Uma portaria conjunta publicada no Diário Oficial da União traz um artigo que poderia ser impensável nos dias atuais: a volta da votação manual nas eleições de 2016. Isso mesmo, os eleitores voltariam a assinalar com um xis o candidato a prefeito de sua escolha e a escrever o nome do vereador preferido na cédula eleitoral. O motivo do retrocesso seria a falta de dinheiro para realizar as votações digitais, presentes na vida do eleitor brasileiro desde 2000.
A portaria do “retrocesso” é assinada pelo presidente do Supremo Tribunal Federal e do Conselho Nacional de Justiça, Ricardo Lewandowski; o presidente do Tribunal Superior Eleitoral, Dias Toffoli; a vice-presidente do Superior Tribunal de Justiça e do Conselho da Justiça Federal, no Exercício da Presidência, Laurita Vaz.
Também assinam a portaria o presidente do Tribunal Superior do Trabalho e do Conselho Superior da Justiça do Trabalho, Antônio José de Barros Levenhagen; o presidente do Superior Tribunal Militar William de Oliveira Barros e o presidente do Tribunal de Justiça do Distrito Federal e dos Territórios, Getúlio de Moraes Oliveira.
A portaria aponta ainda a indisponibilidade para empenho e movimentação financeira de R$ 53.2 milhões do Supremo Tribunal Federal; R$ 73,2 milhões do Superior Tribunal de Justiça; R$ 555 milhões Justiça Federal; R$ 14,8 milhões da Justiça Militar da União; R$ 428 milhões da Justiça Eleitoral; R$ 423,3 milhões da Justiça do Trabalho; R$ 63 milhões da Justiça do DF e Territórios.
Em nota, o TSE afirma que o total que não será repassado para a Justiça Eleitoral soma exatos R$ 428.739.416,00 o que prejudicará a aquisição e manutenção de equipamentos necessários para a execução do pleito do próximo ano. “Esse bloqueio no orçamento, compromete severamente vários projetos do TSE e dos Tribunais Regionais Eleitorais (TREs). O impacto maior reflete no processo de aquisição de urnas eletrônicas, com licitação já em curso e imprescindível contratação até o fim do mês de dezembro, com o comprometimento de uma despesa estimada em R$ 200.000.000,00”, diz a nota.
Ainda, segundo a nota, “a demora ou a não conclusão do procedimento licitatório causará dano irreversível e irreparável à Justiça Eleitoral. As urnas que estão sendo licitadas tem prazo certo e improrrogável para que estejam em produção nos cartórios eleitorais. Na espécie, não há dúvida que o interesse público envolvido há que prevalecer, ante a iminente ameaça de grave lesão à ordem, por comprometer as Eleições Eletrônicas Municipais de 2016”.

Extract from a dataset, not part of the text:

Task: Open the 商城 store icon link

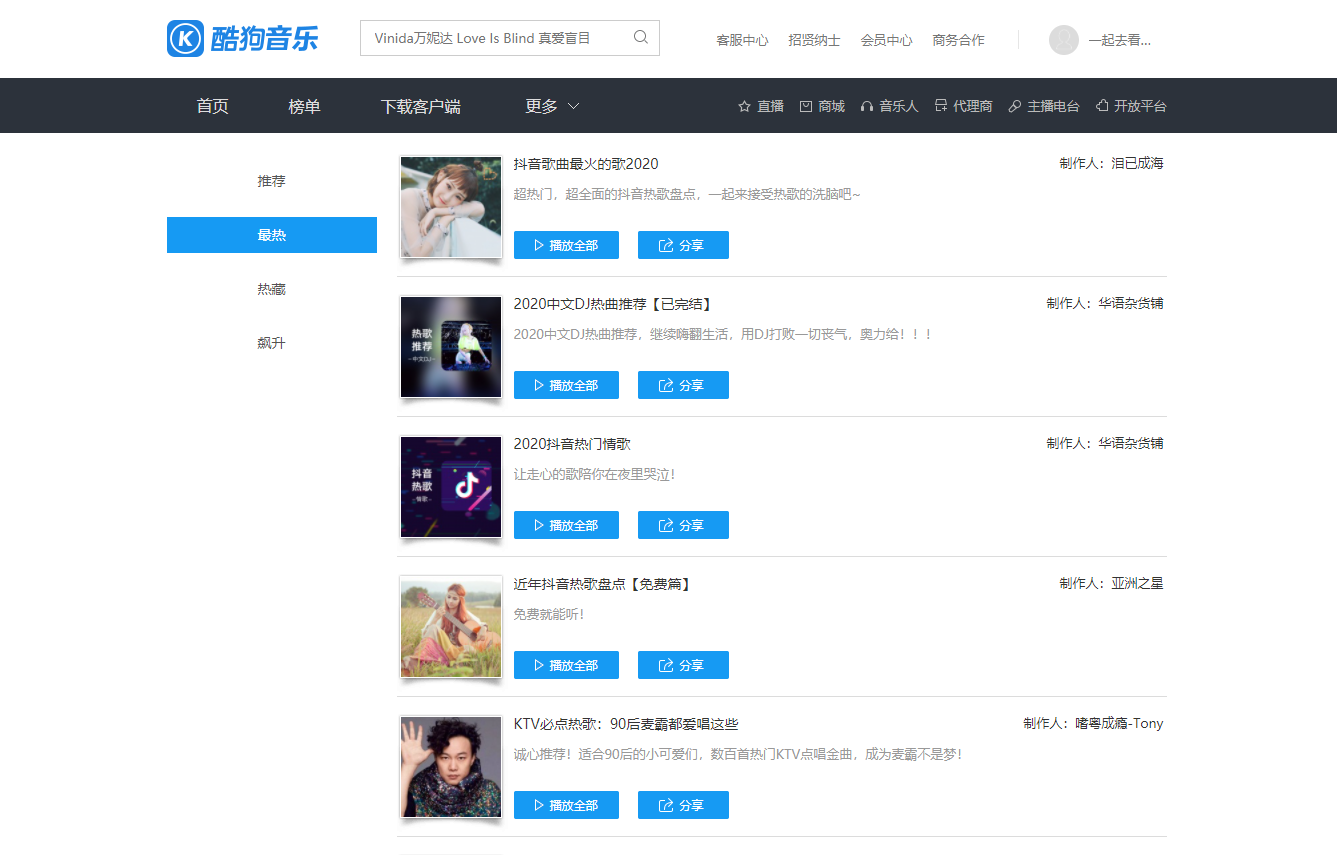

A portaria causou muitas leituras nos meios políticos. A primeira é de que haveria uma pressão sobre o governo federal, já que o Poder Judiciário teve cortes em seu orçamento e o veto ao reajuste dos servidores. Outra hipótese está ligada à derrubada do veto ao voto impresso, o que exporia, pela primeira vez, o sistema da urna eletrônica. O equipamento é utilizado em todo o País desde 2000 e é defendido pela Justiça Eleitoral como a forma mais segura de votação.